What is required ▸ Write back, word for word, the lines from the one containing "Given: Click the video recording camera icon" to the end of the listing below. Include nothing else, and no pictures.

Exercise materials ▸
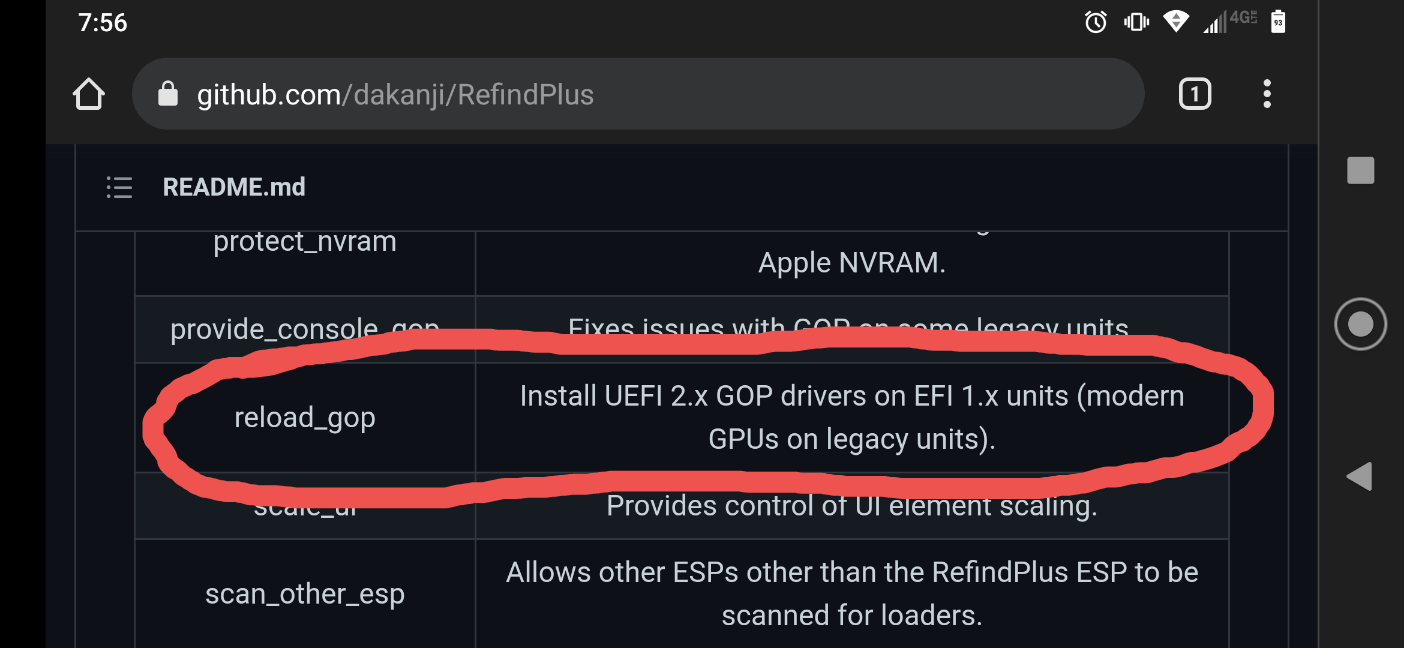Open Chrome's three-dot overflow menu
Image resolution: width=1404 pixels, height=648 pixels.
1266,95
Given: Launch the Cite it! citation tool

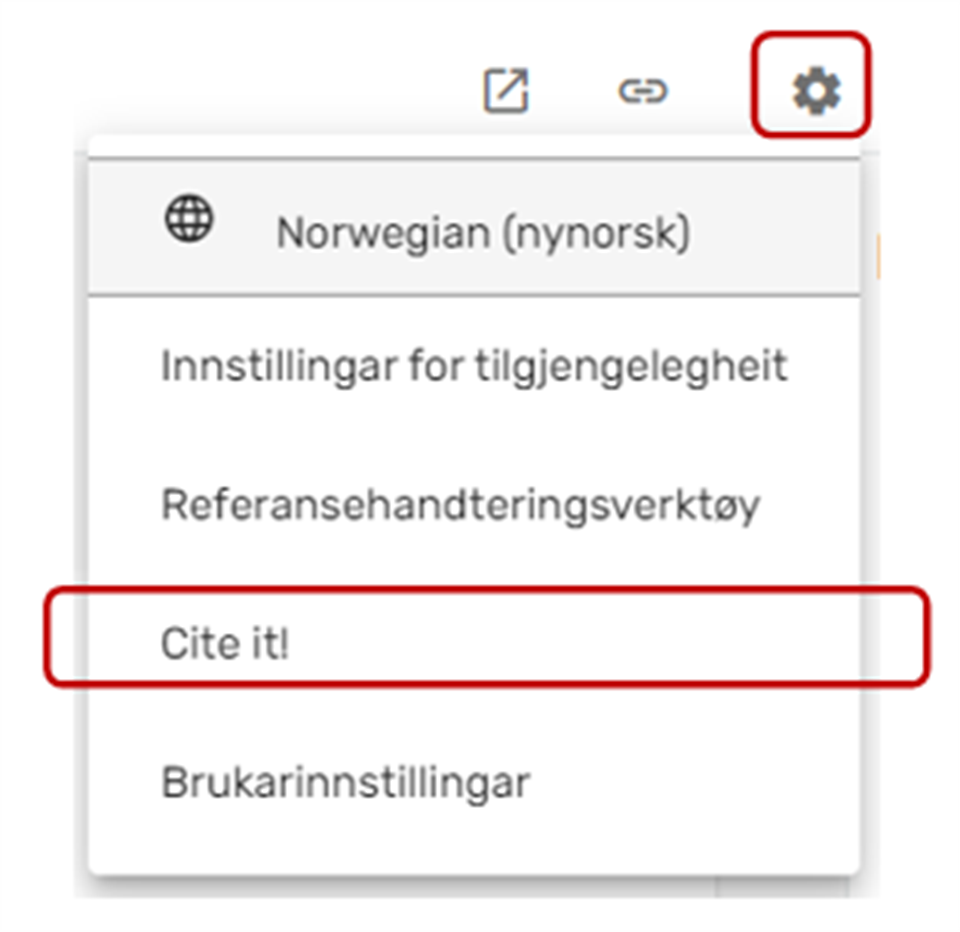Looking at the screenshot, I should coord(224,645).
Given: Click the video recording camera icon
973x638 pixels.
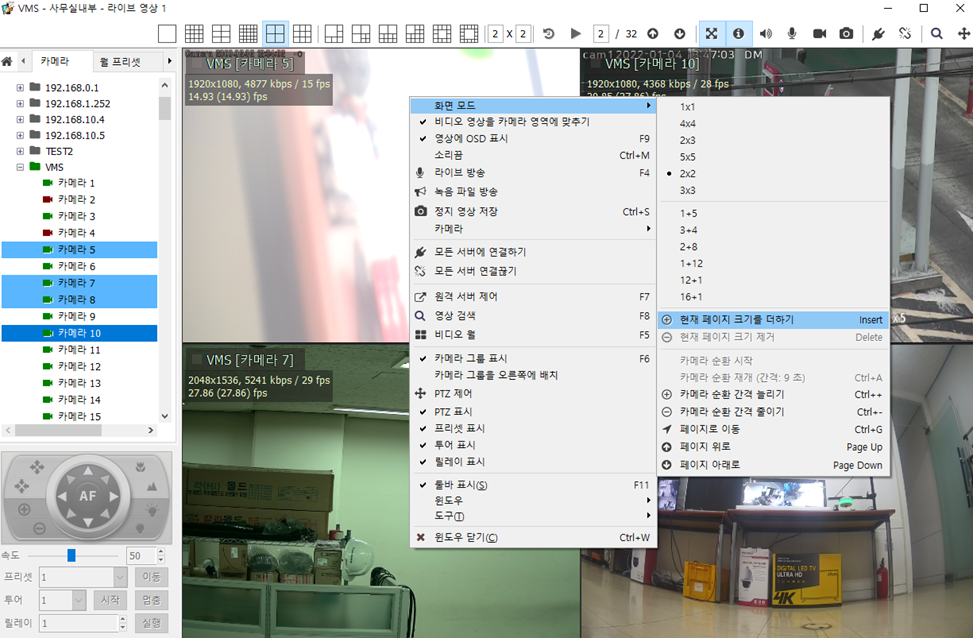Looking at the screenshot, I should click(x=819, y=33).
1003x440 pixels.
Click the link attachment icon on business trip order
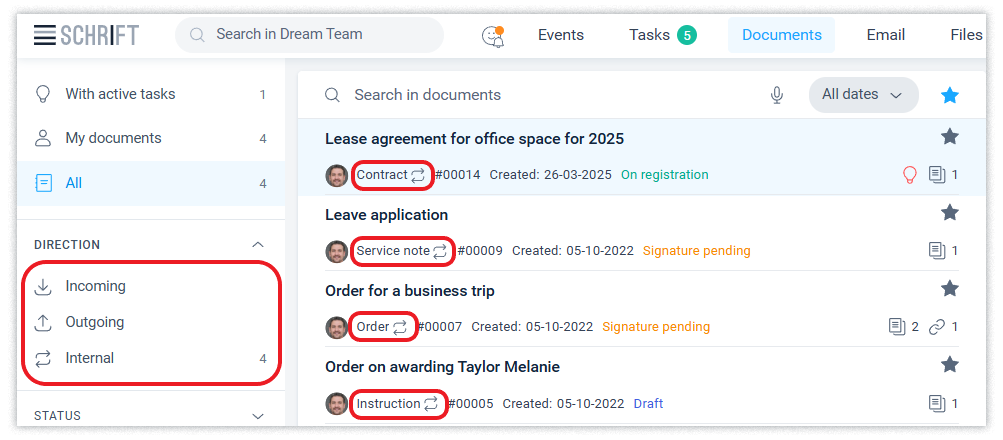tap(936, 327)
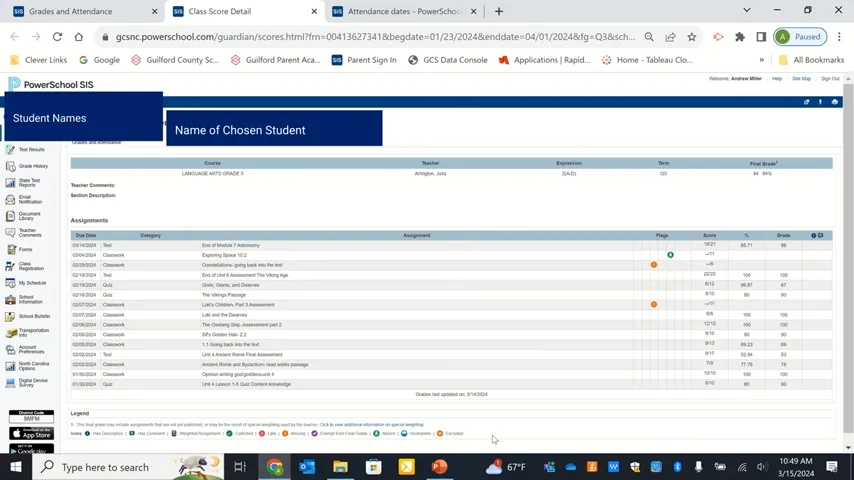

Response to this task ▸
Given: Click the video recording camera icon
973x638 pixels.
Looking at the screenshot, I should click(x=819, y=33).
1003x440 pixels.
Click the link attachment icon on business trip order
tap(936, 327)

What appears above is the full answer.